**DO THIS:** Could you set down, word for word, everything in the records below from the line containing "Open the Language dropdown list" down to the end of the records, leaving the pictures out?

**SOURCE RECORDS:**
★ ★ ★ ★
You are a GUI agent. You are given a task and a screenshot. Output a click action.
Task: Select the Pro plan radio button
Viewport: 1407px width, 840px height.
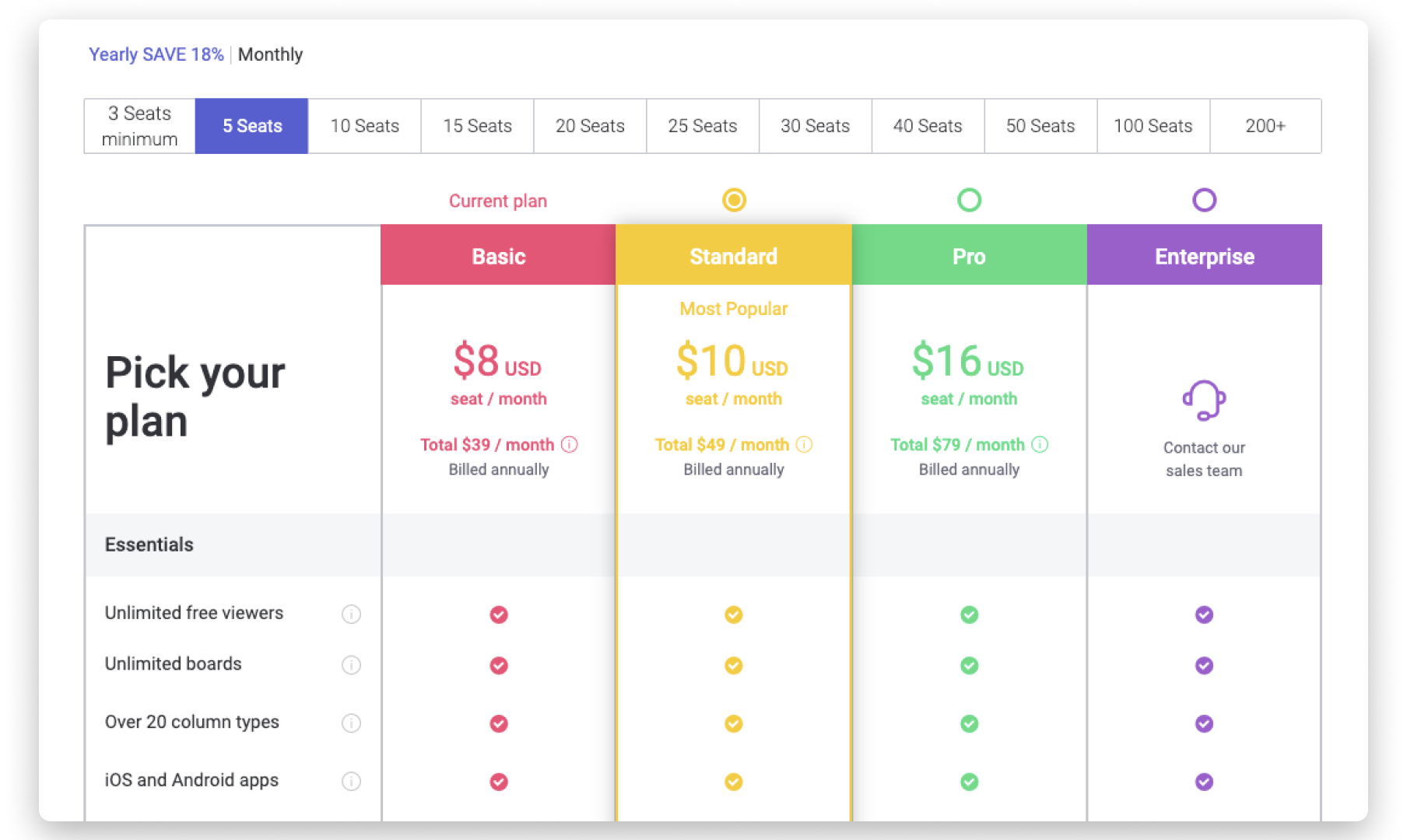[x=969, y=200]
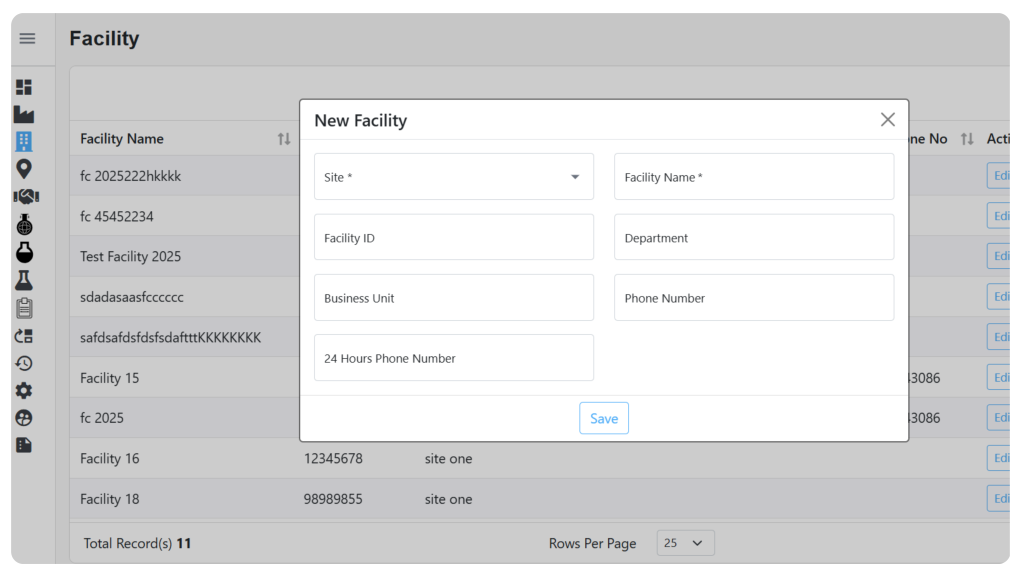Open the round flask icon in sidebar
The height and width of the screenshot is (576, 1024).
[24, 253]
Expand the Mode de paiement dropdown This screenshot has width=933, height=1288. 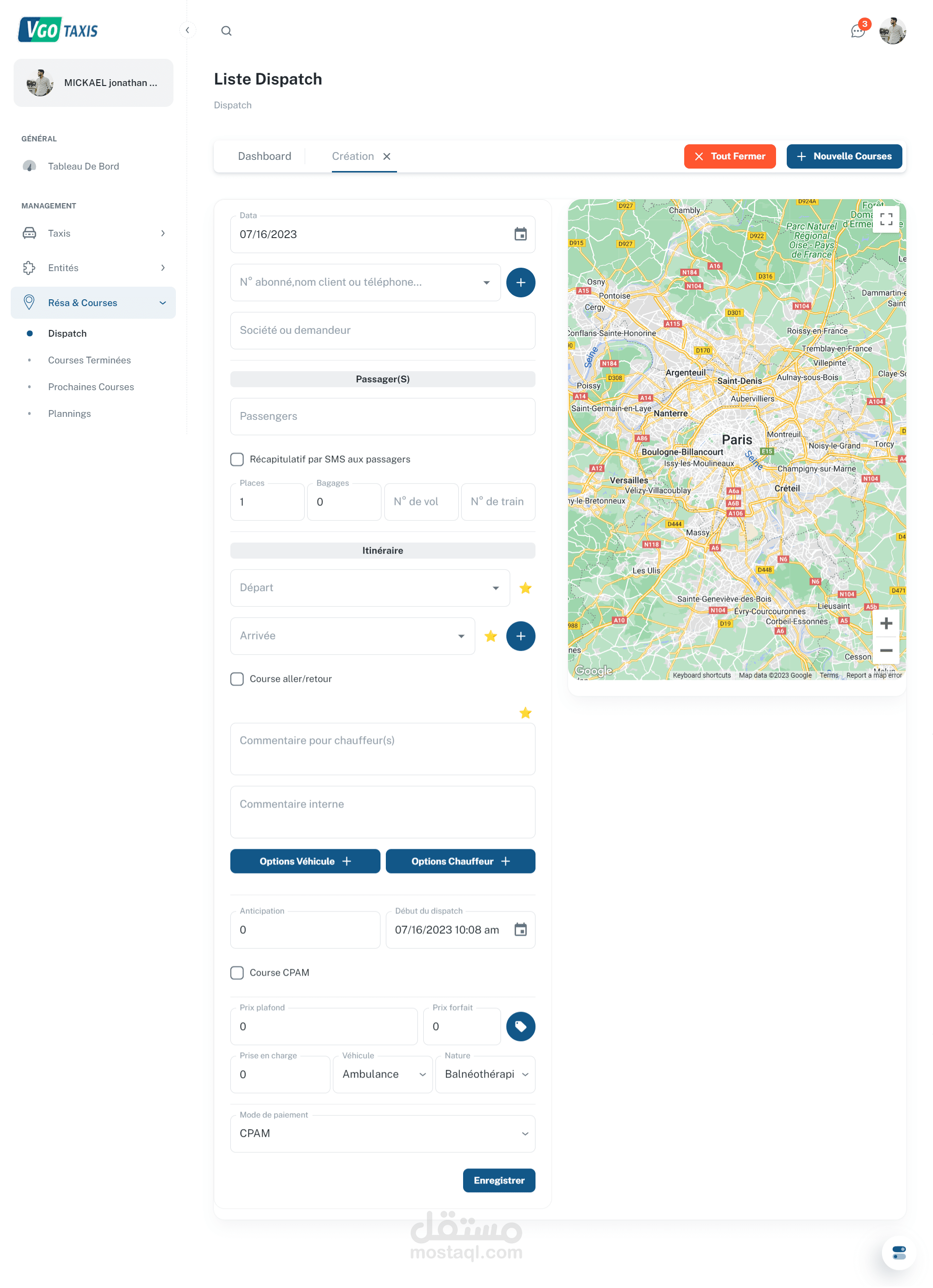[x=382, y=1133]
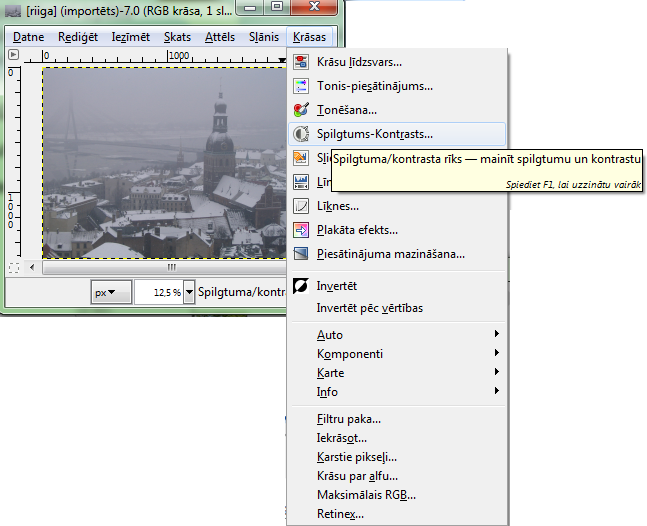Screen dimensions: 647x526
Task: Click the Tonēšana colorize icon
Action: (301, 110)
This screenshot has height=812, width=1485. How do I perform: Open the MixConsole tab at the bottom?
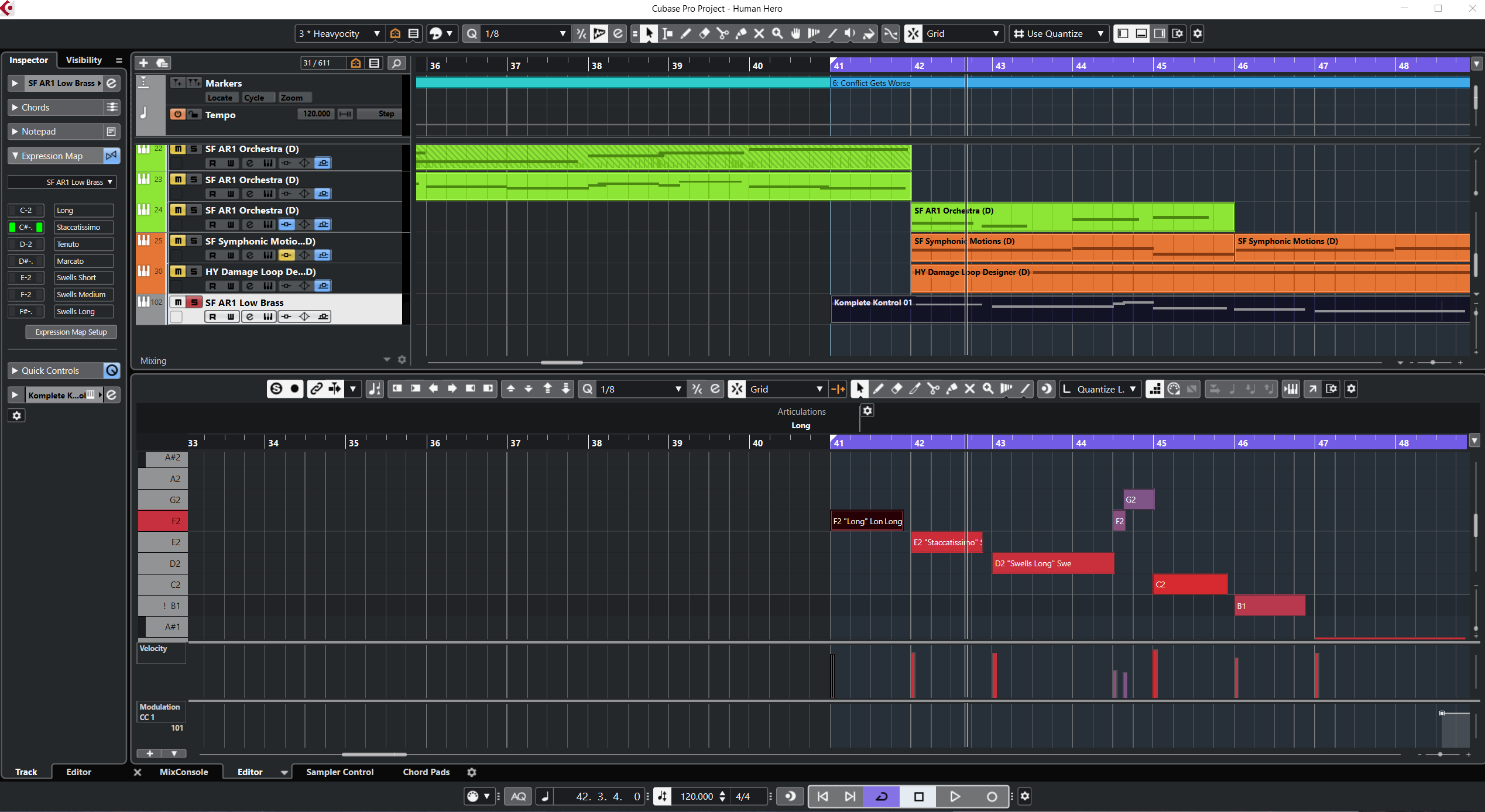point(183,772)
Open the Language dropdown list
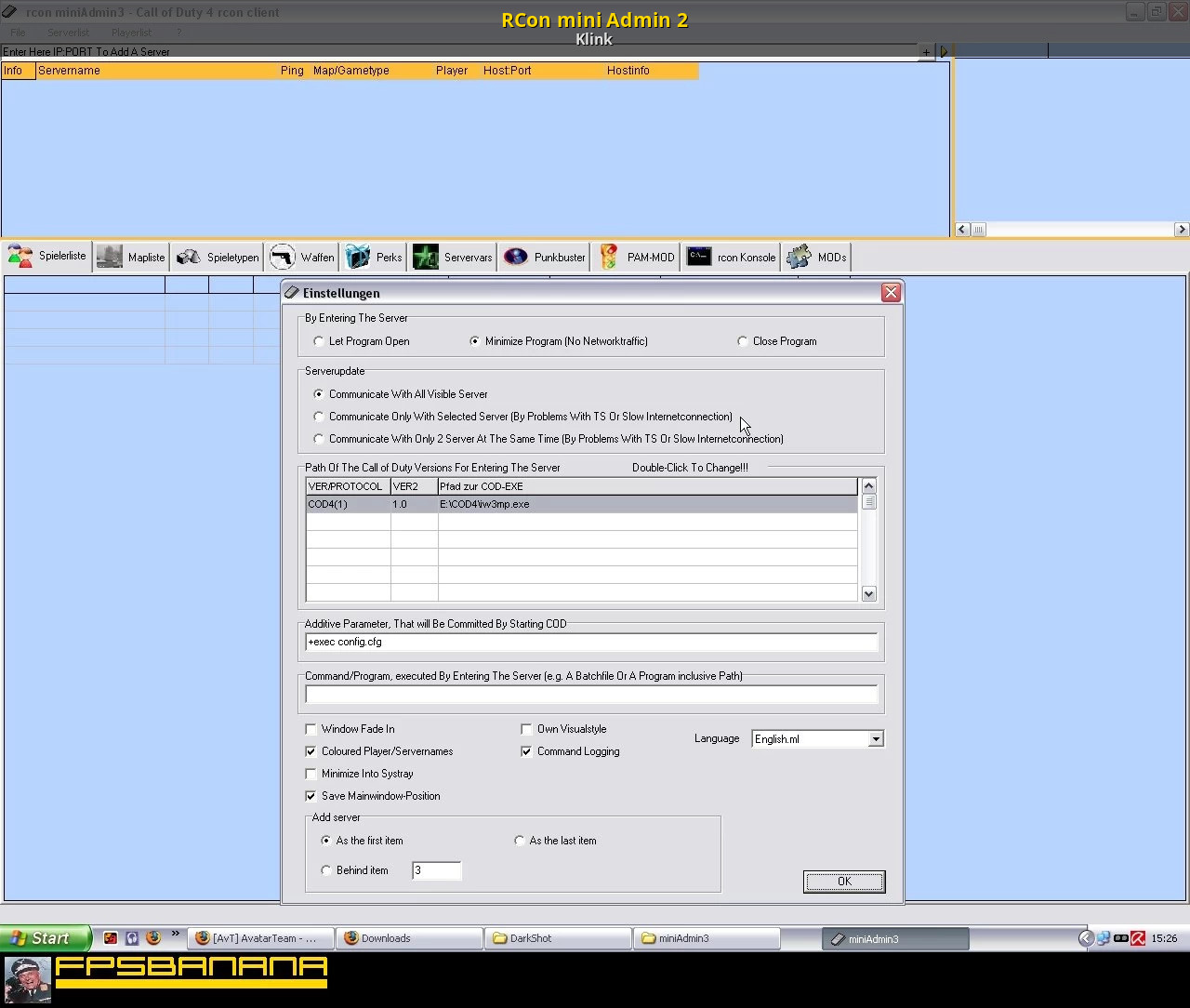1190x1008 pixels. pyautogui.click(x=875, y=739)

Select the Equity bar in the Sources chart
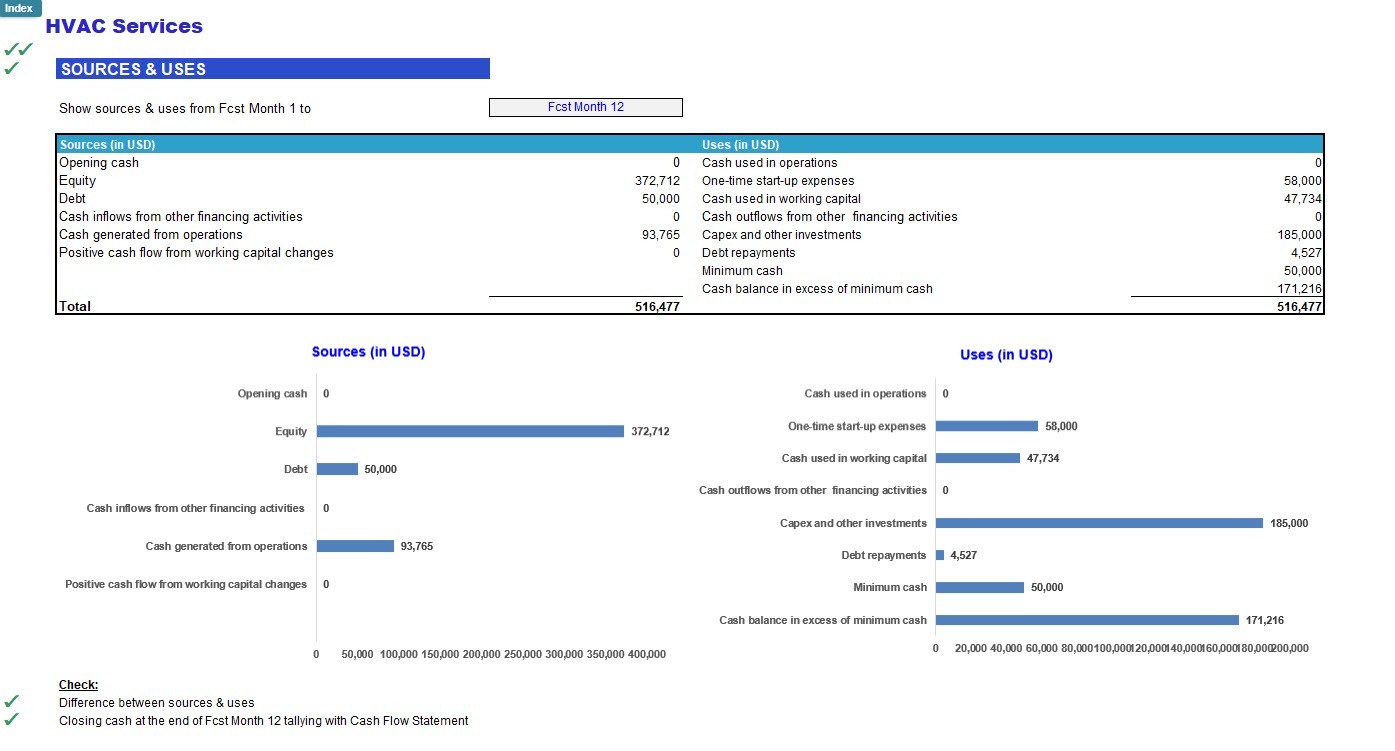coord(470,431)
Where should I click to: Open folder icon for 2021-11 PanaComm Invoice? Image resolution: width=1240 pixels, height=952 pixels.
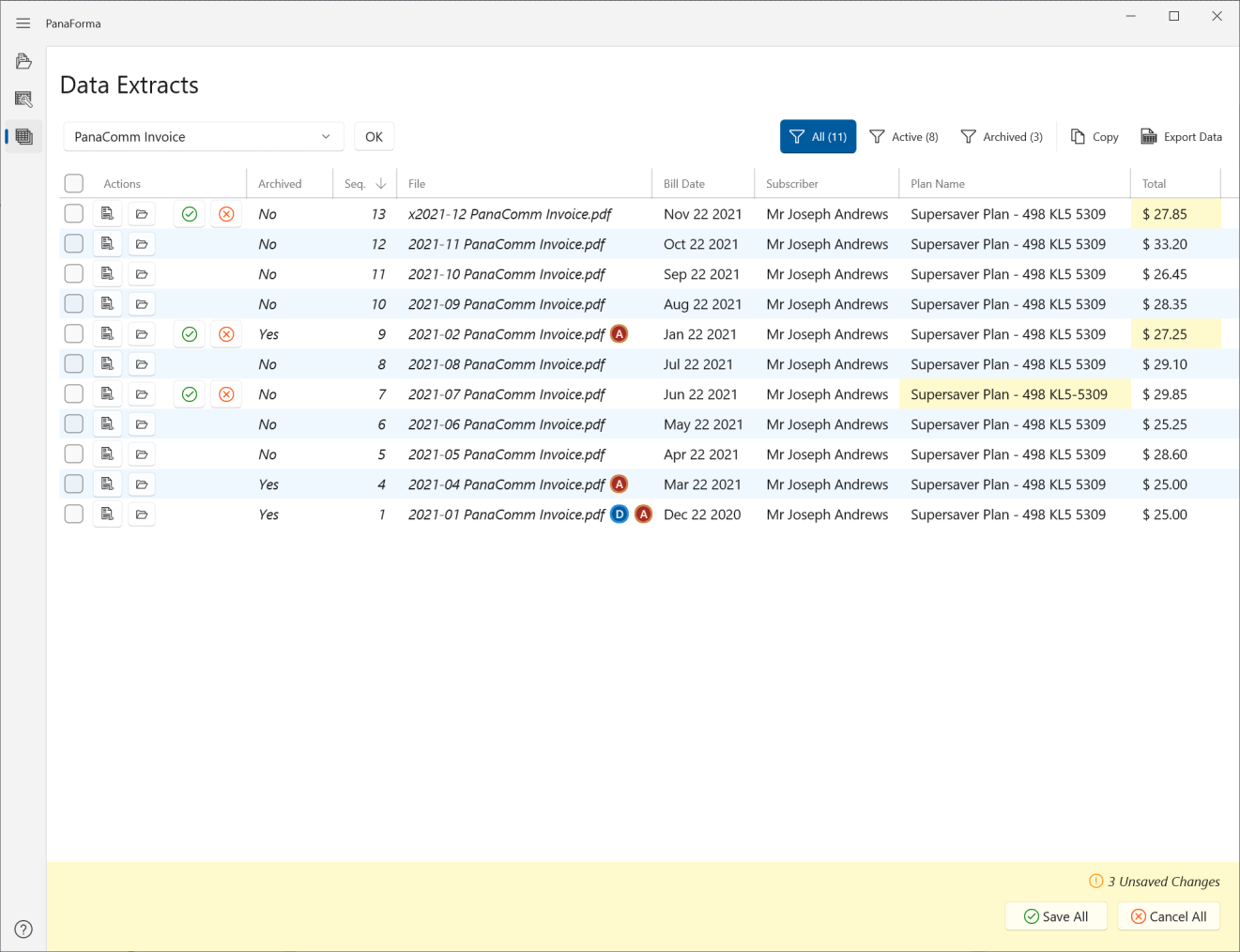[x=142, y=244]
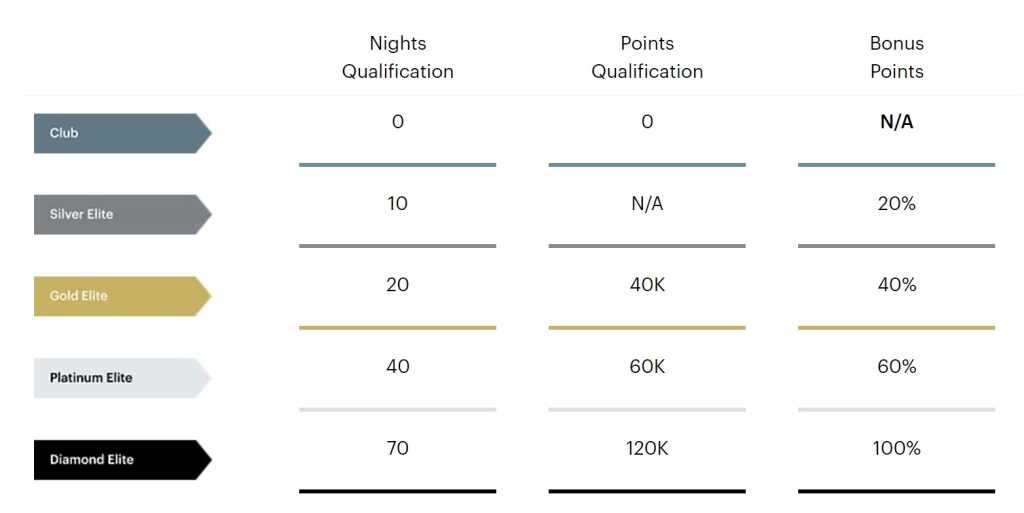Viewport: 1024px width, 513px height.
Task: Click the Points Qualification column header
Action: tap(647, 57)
★ ★ ★ ★
**RESULT OF THIS EXERCISE:**
Open the Language dropdown list
1190x1008 pixels. pyautogui.click(x=875, y=739)

Select the Equity bar in the Sources chart
coord(470,431)
Where should I click to: Open folder icon for 2021-11 PanaComm Invoice? Image resolution: width=1240 pixels, height=952 pixels.
[x=142, y=244]
Viewport: 1024px width, 513px height.
Task: Click the Points Qualification column header
Action: tap(647, 57)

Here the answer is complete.